Task prompt »
The expected output is the data below, restated word for word.

Given data »
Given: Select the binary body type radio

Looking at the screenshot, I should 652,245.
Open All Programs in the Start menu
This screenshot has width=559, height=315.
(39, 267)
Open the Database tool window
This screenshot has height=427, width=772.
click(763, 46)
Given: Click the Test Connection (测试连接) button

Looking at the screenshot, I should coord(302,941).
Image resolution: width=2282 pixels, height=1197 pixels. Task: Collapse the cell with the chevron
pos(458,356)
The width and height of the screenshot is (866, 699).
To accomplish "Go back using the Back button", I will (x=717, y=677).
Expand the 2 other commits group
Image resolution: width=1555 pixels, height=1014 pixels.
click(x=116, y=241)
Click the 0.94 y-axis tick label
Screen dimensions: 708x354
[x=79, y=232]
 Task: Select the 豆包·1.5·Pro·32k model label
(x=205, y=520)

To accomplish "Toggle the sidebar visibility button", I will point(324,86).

Expected output »
Given: Select the binary body type radio

Looking at the screenshot, I should 652,245.
Open All Programs in the Start menu
This screenshot has width=559, height=315.
(39, 267)
Open the Database tool window
This screenshot has height=427, width=772.
click(763, 46)
Given: Click the Test Connection (测试连接) button

Looking at the screenshot, I should coord(302,941).
Image resolution: width=2282 pixels, height=1197 pixels. Task: Collapse the cell with the chevron
pos(458,356)
The width and height of the screenshot is (866, 699).
To accomplish "Go back using the Back button", I will (x=717, y=677).
Expand the 2 other commits group
Image resolution: width=1555 pixels, height=1014 pixels.
click(x=116, y=241)
Click the 0.94 y-axis tick label
Screen dimensions: 708x354
[x=79, y=232]
 Task: Select the 豆包·1.5·Pro·32k model label
(x=205, y=520)

To accomplish "Toggle the sidebar visibility button", I will point(324,86).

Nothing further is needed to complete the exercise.